How likely is this vulnerability to crash my system in normal operation?

Likelihood depends on your I/O workload. The vulnerability requires concurrent inode drop and writeback operations, which is more likely under heavy I/O load or when memory pressure forces frequent inode recycling. Lightly loaded systems or those with infrequent file operations may rarely or never trigger the race. However, once triggered, the crash is near-certain, so any F2FS deployment should apply the patch.

Can an attacker on a remote network trigger this?

No. This vulnerability requires local code execution or direct I/O access.
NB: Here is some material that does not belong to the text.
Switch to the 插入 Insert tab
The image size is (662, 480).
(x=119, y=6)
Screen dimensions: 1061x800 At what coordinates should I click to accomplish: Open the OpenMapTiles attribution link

Remote attackers cannot trigger it over the network. It is primarily a concern for multi-user systems or systems where untrusted local code can run (e.g., shared hosting, Android app execution).

What is the difference between EX_READ and EX_BLOCK_AGE extent types?

EX_READ extent nodes track read access patterns for optimization, while EX_BLOCK_AGE extent nodes track block age for garbage collection decisions. The original vulnerability only protected EX_READ from concurrent insertion during inode drop; the fix ensures both types respect the FI_NO_EXTENT flag, preventing either from racing with extent tree destruction.

This analysis is provided for informational purposes and should not be construed as professional security advice. Organizations should verify all patches against their distribution's official security advisory and perform thorough testing before deploying kernel updates. The CVSS score and vulnerability details are based on data available as of the publication date and may be subject to updates by the vendor or CVSS scoring authority. No exploit code or proof-of-concept is provided. Actual risk depends on your specific environment, file system configuration, and operational practices. Consult with your Linux distribution maintainer or kernel vendor for definitive guidance on applicability and remediation timelines. Source: NVD (public-domain), retrieved 2026-07-07. Analysis generated by SEC.co (claude-haiku-4-5).